Single atomic defect is the smallest structural unit of solid material. The construction of devices based on single defect can reach the limit of miniaturization of semiconductor devices. In the past decades, the creation and manipulation of single defects in semiconductors opened a new research field, and could be used to physically realize "qubits" of solid-state quantum computation through spin or electron charge. Most interest have focused on the studies of spin quantum computing. However, the spin manipulation need an optical and magnetic field. On the contrary, multiple charge states can be written and read using only an electric field, which will result in a more compact device size and compatibility with modern electronic technology. A successful charging in single atomic defect needs to overcome Coulomb repulsion energy. The successive multiple charging processes would increase the charging energy quadratically, which easily exceeds the band gap, leading to charging failure.

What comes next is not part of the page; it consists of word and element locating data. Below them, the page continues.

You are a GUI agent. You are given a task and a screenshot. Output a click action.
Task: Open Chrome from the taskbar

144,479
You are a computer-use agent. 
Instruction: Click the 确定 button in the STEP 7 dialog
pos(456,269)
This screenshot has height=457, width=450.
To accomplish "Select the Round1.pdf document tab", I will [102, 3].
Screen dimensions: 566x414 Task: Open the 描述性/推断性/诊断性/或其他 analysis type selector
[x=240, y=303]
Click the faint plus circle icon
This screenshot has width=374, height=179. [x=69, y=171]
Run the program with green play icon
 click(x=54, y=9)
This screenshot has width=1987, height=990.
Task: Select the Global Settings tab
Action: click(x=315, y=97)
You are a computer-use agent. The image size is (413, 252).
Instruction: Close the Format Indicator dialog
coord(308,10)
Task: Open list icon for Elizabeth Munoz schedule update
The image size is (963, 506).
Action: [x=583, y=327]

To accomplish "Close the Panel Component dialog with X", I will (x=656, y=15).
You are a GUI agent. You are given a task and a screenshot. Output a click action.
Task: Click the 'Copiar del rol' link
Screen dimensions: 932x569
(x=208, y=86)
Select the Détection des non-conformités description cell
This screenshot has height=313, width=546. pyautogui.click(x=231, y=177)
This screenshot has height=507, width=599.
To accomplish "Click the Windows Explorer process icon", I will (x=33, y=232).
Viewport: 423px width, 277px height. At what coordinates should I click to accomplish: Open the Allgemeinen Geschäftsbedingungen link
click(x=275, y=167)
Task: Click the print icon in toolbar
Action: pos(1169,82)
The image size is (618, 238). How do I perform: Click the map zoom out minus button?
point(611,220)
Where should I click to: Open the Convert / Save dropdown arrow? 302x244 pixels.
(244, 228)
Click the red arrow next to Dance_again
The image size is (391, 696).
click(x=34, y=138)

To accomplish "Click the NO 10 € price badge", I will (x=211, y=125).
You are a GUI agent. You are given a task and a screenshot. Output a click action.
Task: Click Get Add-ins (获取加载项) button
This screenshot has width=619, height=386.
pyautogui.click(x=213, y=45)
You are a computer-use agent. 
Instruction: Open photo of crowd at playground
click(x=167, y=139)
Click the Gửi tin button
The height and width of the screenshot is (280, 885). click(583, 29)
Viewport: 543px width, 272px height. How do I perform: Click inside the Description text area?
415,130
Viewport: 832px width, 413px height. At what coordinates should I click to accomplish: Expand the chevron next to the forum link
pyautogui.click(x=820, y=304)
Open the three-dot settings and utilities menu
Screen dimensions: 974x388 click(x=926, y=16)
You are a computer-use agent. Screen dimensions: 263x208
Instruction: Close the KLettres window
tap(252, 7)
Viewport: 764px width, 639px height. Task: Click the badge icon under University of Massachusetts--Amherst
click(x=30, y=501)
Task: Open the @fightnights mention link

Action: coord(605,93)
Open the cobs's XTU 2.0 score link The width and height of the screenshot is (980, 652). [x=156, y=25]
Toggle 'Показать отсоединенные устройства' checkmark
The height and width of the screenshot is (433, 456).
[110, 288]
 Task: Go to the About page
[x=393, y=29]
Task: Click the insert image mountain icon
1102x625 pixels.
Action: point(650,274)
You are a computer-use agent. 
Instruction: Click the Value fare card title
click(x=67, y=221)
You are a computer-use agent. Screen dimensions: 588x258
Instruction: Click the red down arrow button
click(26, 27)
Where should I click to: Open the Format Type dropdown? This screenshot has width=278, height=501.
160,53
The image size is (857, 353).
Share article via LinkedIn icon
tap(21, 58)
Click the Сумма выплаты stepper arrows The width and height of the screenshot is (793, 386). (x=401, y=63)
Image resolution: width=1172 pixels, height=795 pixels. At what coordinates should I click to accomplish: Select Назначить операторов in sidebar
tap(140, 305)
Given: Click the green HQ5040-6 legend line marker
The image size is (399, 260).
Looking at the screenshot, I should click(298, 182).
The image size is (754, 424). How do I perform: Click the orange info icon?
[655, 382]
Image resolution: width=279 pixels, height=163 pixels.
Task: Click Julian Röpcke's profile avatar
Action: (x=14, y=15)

Previous works only observed one or two charging processes.
To manipulate multiple (especially more than two) charge states in solitary defects, a wide band gap with delocalized defect states corresponding to small Coulomb repulsion energy are required. Recently, Jian Gou, Xuguang Wang, Peng Cheng, Kehui Wu from Institute of Physics, Chinese Academy of Sciences, Bingyu Xia, Wenhui Duan, Yong Xu from Tsinghua University, Andrew Wee from National University of Singapore proposed the use of 2D intermetallic semiconductor with delocalized in-gap defect states is a promising solution for the problem of the tradeoff between the band gap and electron delocalization, and made an exciting progress that realized quinary charge states in a single atomic defect.
From the perspective of materials design, materials in the two-dimensional (2D) limit can have various chemical stoichiometries and atomic arrangements, thus offering numerous opportunities to construct intermetallic semiconductor which contains two elements that have very close electronegativity. An example is the 2D Sn2Bi layer that grows successfully on Si(111) surface by the same group [PRL 121, 126801(2018)]. The Sn and Bi atoms in this 2D material form an alternating honeycomb structure, in which the valence electrons in both elements are saturated. Consequently, 2D Sn2Bi has a band gap of ~0.8 eV. Meanwhile, due to the very close electronegativity between Sn and Bi, the intrinsic Bi vacancy can possess the strongly delocalized in-gap defect states. Such delocalization can lower the Coulomb energy significantly, when multiple electrons are charging into the single Bi vacancy simultaneously.
Experimentally, the metallic tip in scanning tunneling microscopy (STM) was used to detect the in-gap defect states and inject electrons to defect states. The electric field applied by the STM tip can act as top gate to induce surface band bending, leading to a shift of the in-gap defect states with respect to the Fermi level. The defect states, once aligned with the Fermi level, will be charged. The relative distance variation between the tip and the defect can regulate the Fermi level of Sn2Bi at the defect position. Thus, as shown in the image, when tip is moved across the Bi vacancy, the four charging peaks can be observed and shift to a higher energy with the tip moving always from the defect, representing five charge states transition from zero to four. By fitting the contours, the four charging energies were obtained to be about 100 meV, which is much smaller than the band gap. The growth of charging energy with increasing charge number is not quadratic but sublinear. The ultralow defect charging energy and the sublinear dependence behavior are distinct from typical quadratic charging behaviors of defects.
In theoretical calculations, the Bi vacancy has four in-gap defect states with delocalized distribution, which can result in low defect charge concentration and weak Coulomb repulsion. The simulation of charge energies on the four defect states of Bi vacancy gives the similarly low value and sublinear growth behavior, supporting the discovery and manipulation of quinary charge states in a single atomic defect.
The successful quinary charging in a single atomic defect by the STM tip demonstrates the smallest demo to realize multiple charge states. Single electron can be charged into the Bi vacancy one-by-one controllably and continuously, which presents a more compact unit for the application of solotronics. Meanwhile, the study about the single defect on Sn2Bi shows a paradigm to find other intermetallic semiconductors for more outstanding multiple charge states with low energy in a single atomic defect.